The chord line is a reference line drawn from the center of the leading edge straight through the wing to the trailing edge. The distance from this chord line to the upper and lower surfaces of the wing shows the amount of upper and lower camber at any point. Another reference line, drawn from the leading edge to the trailing edge, is the mean camber line. This mean line is equidistant at all points from the upper and lower surfaces.

Different airfoils have different flight characteristics. The weight, speed, and purpose of each aircraft dictate the shape of its airfoil. The most efficient airfoil for producing the greatest lift is one that has a concave, or “scooped out” lower surface

On the other hand, an airfoil that is perfectly streamlined and offers little wind resistance sometimes does not have enough lifting power to take the airplane off the ground.

If the wing profile were in the shape of a teardrop, the speed and the pressure changes of the air passing over the top and bottom would be the same on both sides. But if the teardrop shaped wing were cut in half lengthwise, a form resembling the familiar wing section would result

The pressure difference between the upper and lower surface of a wing alone, does not account for the total lift force produced.

The downward and backward flow of air from the top surface of a wing creates a downwash. This downwash meets the flow from the bottom of the wing at the trailing edge. Applying Newton’s third law, the reaction of this downward backward flow results in an upward forward force on the wing.

Lift is also generated by pressure conditions underneath the airfoil. Because of the manner in which air flows underneath the airfoil, a positive or high pressure results.

The angle of attack of a wing is the angle between the chord line and the flow of air against the leading edge of the wing

The average of the pressure variation for any given angle of attack is referred to as the center of pressure, noted as CP. All aerodynamic force acts through the Center of Pressure. At high angles of attack, the Center of Pressure moves forward, while at low angles of attack the Center of Pressure moves aft.

This Center of Pressure travel is very important, since an airplane’s aerodynamic balance and controllability are governed by changes in the Center of Pressure.

_ _ _

## TASKS
1. Summarize the airfoil text in two sentences.
2. From the airfoil text, extract everything from "The downward and" down to "on the wing.".
3. Continue the airfoil text from where it stops.
The material is not needed for any of this.

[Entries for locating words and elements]
_ _ _

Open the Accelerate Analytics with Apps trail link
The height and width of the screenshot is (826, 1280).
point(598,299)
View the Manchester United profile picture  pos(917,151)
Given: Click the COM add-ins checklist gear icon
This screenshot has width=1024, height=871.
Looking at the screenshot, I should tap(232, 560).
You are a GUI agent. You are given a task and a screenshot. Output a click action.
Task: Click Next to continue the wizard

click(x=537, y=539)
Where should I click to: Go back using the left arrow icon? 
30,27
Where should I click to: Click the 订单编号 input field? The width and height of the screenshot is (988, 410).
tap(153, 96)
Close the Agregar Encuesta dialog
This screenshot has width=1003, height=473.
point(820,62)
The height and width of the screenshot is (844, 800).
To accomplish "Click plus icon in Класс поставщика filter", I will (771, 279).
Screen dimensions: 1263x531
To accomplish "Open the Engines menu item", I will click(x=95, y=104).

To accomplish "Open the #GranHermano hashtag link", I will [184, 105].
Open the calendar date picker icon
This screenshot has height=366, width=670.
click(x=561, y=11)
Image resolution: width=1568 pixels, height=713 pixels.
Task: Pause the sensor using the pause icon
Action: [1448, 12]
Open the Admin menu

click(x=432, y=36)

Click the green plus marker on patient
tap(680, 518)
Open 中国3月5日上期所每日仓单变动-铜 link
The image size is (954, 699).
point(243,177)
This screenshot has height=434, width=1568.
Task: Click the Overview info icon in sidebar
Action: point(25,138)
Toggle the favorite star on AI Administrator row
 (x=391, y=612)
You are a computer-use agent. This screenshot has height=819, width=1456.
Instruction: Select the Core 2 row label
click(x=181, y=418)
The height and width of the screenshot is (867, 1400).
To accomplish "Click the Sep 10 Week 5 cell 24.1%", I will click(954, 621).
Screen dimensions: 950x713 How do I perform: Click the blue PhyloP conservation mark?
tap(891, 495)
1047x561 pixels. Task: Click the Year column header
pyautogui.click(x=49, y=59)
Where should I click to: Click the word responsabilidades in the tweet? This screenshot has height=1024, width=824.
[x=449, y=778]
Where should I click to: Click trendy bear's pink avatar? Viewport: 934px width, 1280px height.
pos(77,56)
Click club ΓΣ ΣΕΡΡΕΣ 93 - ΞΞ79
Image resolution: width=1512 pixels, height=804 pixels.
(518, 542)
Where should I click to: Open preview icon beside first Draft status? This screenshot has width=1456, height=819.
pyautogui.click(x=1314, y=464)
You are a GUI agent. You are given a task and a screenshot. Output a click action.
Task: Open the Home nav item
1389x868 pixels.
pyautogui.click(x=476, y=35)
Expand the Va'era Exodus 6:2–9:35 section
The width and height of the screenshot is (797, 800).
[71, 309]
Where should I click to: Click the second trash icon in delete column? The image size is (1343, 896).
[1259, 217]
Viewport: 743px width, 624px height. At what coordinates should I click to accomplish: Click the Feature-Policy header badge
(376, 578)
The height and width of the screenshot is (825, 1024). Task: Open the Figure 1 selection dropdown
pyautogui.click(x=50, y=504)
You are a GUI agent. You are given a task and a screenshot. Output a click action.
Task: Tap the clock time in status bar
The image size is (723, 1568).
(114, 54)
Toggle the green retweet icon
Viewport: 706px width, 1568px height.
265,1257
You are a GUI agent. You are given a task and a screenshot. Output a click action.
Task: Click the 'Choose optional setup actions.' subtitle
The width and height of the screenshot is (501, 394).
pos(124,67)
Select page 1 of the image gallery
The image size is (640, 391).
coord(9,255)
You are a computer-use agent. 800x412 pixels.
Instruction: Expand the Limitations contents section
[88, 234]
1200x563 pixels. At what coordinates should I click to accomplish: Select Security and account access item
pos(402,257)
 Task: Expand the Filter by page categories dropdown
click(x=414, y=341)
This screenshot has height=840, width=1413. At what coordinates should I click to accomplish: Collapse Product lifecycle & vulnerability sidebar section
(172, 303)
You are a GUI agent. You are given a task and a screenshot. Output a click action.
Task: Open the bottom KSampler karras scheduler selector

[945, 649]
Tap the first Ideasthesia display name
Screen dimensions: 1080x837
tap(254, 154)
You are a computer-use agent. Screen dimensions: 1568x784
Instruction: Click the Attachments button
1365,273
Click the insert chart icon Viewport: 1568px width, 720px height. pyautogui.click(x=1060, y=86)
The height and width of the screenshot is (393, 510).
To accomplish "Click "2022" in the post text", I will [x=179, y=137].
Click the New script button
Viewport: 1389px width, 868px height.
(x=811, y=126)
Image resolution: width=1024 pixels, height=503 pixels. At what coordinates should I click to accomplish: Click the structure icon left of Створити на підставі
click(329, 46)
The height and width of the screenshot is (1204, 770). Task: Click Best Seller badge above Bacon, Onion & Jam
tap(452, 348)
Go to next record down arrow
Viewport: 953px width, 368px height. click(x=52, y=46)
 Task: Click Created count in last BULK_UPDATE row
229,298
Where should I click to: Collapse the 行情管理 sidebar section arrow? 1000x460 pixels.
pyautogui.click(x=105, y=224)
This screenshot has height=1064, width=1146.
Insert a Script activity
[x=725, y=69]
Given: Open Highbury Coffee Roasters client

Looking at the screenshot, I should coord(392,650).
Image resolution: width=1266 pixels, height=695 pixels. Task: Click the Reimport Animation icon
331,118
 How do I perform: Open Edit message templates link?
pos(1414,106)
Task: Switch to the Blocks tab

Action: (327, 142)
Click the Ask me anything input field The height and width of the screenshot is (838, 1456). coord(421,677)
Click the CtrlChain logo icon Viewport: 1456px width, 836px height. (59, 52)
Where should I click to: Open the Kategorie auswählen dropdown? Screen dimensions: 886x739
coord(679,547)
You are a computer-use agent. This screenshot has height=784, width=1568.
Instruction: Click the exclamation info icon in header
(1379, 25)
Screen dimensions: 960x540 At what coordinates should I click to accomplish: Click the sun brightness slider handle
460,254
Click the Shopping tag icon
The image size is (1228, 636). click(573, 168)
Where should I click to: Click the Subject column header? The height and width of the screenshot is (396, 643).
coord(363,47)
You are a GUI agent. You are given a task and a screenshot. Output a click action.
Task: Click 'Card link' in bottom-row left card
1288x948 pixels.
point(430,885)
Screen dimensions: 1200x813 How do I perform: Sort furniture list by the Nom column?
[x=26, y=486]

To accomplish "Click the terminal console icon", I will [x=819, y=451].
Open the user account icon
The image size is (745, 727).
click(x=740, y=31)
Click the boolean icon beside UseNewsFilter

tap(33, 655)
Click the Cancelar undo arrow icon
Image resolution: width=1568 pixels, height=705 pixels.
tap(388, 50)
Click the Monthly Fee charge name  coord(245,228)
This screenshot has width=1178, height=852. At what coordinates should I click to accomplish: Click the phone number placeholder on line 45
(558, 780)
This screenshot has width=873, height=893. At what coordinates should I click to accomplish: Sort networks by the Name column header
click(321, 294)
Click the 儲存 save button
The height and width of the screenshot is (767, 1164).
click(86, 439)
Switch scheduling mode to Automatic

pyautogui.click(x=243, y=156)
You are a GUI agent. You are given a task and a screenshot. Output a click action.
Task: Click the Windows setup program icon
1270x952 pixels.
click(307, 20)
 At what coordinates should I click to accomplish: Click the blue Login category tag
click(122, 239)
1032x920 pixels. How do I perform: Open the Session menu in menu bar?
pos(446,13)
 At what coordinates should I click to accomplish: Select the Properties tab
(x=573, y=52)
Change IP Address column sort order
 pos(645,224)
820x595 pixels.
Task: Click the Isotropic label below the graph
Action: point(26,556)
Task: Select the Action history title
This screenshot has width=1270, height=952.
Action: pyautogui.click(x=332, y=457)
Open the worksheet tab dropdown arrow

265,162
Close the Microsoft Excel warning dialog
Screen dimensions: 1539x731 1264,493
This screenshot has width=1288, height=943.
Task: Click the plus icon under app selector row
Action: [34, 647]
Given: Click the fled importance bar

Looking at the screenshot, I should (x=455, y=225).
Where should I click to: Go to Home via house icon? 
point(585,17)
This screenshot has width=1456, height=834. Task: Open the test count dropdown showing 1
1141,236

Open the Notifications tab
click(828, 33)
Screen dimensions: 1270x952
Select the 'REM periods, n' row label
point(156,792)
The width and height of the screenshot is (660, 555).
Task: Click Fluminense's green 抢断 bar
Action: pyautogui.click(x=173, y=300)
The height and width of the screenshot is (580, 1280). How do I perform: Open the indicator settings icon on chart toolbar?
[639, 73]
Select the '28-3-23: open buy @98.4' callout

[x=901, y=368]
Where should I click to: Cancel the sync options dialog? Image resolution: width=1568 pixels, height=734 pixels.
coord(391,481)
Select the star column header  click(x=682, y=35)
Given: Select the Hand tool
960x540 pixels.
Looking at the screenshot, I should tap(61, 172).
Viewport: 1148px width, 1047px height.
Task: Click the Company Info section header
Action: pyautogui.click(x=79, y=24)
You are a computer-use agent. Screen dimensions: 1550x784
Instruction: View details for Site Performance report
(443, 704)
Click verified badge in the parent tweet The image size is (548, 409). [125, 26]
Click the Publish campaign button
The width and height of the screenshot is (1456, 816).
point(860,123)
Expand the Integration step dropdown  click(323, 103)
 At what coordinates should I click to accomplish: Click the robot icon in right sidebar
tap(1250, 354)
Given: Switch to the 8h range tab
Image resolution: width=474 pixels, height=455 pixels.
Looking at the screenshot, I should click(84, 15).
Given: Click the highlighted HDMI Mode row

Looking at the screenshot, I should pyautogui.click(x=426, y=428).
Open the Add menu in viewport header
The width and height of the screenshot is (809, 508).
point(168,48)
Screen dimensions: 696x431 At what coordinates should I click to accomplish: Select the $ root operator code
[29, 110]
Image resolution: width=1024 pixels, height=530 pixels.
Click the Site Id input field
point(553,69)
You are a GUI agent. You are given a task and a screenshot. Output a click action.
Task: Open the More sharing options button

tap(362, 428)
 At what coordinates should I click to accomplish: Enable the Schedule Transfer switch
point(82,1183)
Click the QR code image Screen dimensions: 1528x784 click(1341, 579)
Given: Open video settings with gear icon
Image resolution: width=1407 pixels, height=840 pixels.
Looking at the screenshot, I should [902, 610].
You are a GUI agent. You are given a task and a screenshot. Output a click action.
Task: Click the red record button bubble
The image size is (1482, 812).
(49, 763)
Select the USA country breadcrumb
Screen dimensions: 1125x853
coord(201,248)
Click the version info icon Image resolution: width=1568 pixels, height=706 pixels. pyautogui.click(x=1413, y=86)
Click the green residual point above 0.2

_ _ _

## ANSWERS GIVEN
1. An airfoil's shape is described using reference lines such as the chord line and the mean camber line, and each aircraft's weight, speed, and purpose dictate that shape, with a concave lower surface producing the most lift. Lift comes not only from the pressure difference between the wing's surfaces but also from the reaction to downwash, and the center of pressure, which moves forward at high angles of attack and aft at low ones, governs the airplane's aerodynamic balance and controllability.

2.
The downward and backward flow of air from the top surface of a wing creates a downwash. This downwash meets the flow from the bottom of the wing at the trailing edge. Applying Newton’s third law, the reaction of this downward backward flow results in an upward forward force on the wing.

3.
The production of lift is much more complex than a simple differential pressure between upper and lower wing surfaces. In fact, many airfoils do not have an upper surface longer than the bottom. These are called symmetrical airfoils. Symmetrical airfoils are seen in high-speed aircraft having symmetrical wings, or on symmetrical rotor blades for many helicopters whose upper and lower surfaces are identical. With symmetrical airfoils, the relationship of the airfoil with the oncoming air stream, or angle of attack, is all that is different.

As a wing moves through air, it is inclined upward against the airflow, producing a different flow caused by the wing’s relationship to the oncoming air. Think of a hand being placed outside the car window at a high speed. If the hand is inclined in one direction or another, the hand will move upward or downward. This is caused by deflection, which in turn causes the air to turn about the object within the air stream. As a result of this change, the velocity about the object changes in both magnitude and direction, in turn resulting in a measurable velocity force and direction.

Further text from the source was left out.